As a Research Associate at the California Academy of the Sciences, Tierney regularly shares her current projects via TED talks and through her longtime role as a National Geographic Explorer. For the past 15 years she’s been inspiring and educating guests aboard Lindblad-National Geographic ships, and as the former Director of Research for the Sea Studios Foundation she produced two PBS series, Strange Days on Planet Earth and Shape of Life. With her multiple platforms and projects, Tierney has successfully advanced her powerful message of marine conservation and awareness.

If all that weren’t amazing enough, she is also a private pilot, a scuba diver, an ultrarunner, an avid traveler who has been to 60 countries, a board member for the innovation think tank, Think Beyond Plastic, and she serves as Daily Explorer in the popular kid’s online game, Animal Jam, which has a lifetime total of 130 million registered players. We proudly salute this incredible ocean ambassador for being an inspiration, a role model, and for opening our eyes, minds, and hearts to the mysteries of the deep.

| PROVIDED INFORMATION |
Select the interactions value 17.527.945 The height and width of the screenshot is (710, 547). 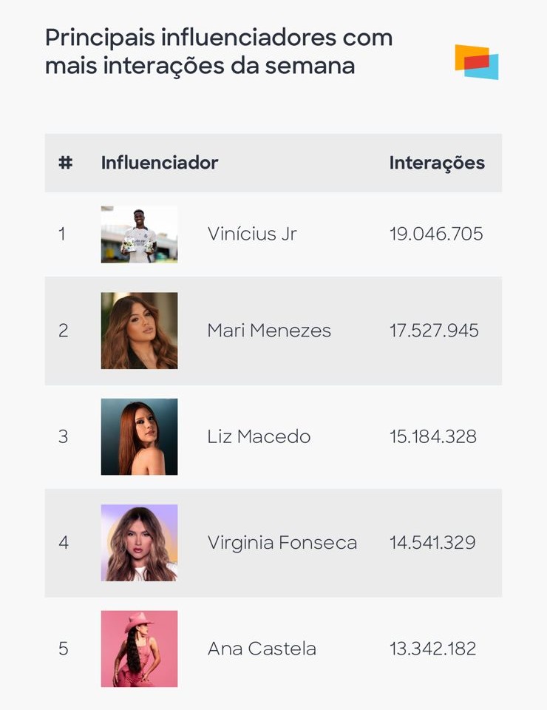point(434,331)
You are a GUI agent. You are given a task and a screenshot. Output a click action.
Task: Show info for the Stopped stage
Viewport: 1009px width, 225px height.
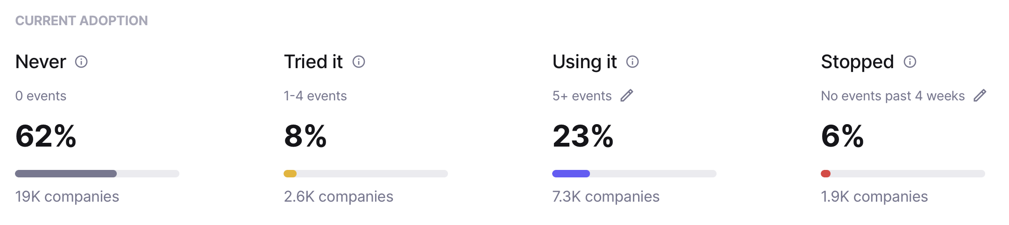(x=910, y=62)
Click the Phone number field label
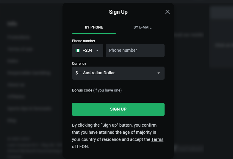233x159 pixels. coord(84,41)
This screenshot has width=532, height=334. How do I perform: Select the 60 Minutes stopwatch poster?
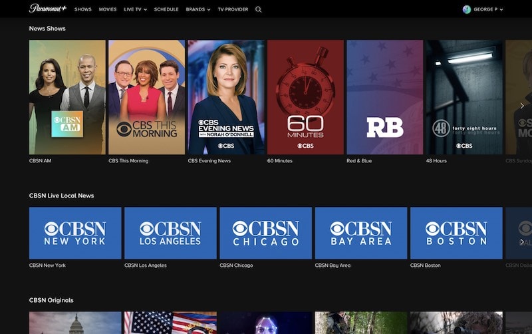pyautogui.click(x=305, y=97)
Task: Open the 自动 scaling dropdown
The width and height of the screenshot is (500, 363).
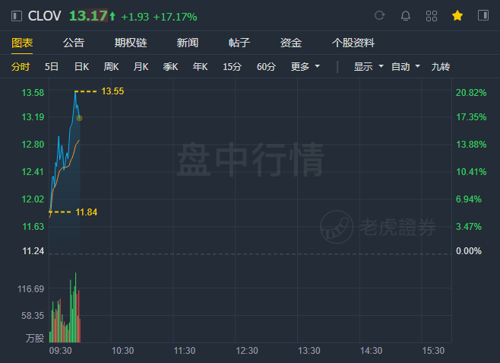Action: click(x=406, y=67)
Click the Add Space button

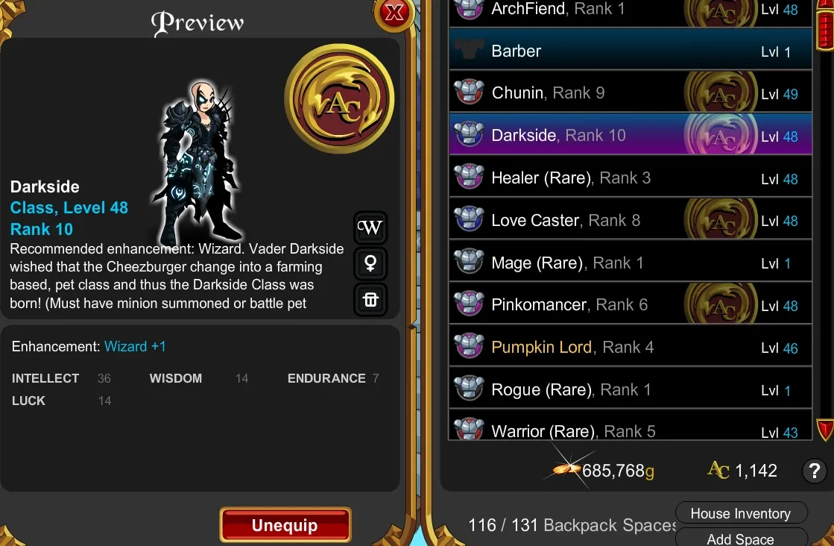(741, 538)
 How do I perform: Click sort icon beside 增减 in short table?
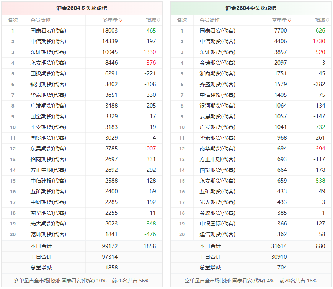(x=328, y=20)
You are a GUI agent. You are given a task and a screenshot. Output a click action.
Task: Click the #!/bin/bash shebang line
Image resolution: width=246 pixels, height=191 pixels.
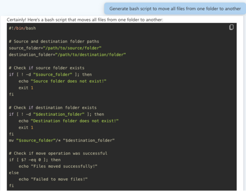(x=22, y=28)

| TASK INSTRUCTIONS |
Say whether each statement agrees with the profile of Tierney, answering yes or no and quoting the words of the profile that decide it. 1. Tierney produced two PBS series. 2. Tierney has worked aboard Lindblad-National Geographic ships for 20 years. 3. Tierney has traveled to 60 countries. The records have nothing to do with the text.

| TASK SOLUTION |
1. Yes: "she produced two PBS series, Strange Days on Planet Earth and Shape of Life"
2. No: "For the past 15 years she’s been inspiring and educating guests aboard Lindblad-National Geographic ships"
3. Yes: "an avid traveler who has been to 60 countries"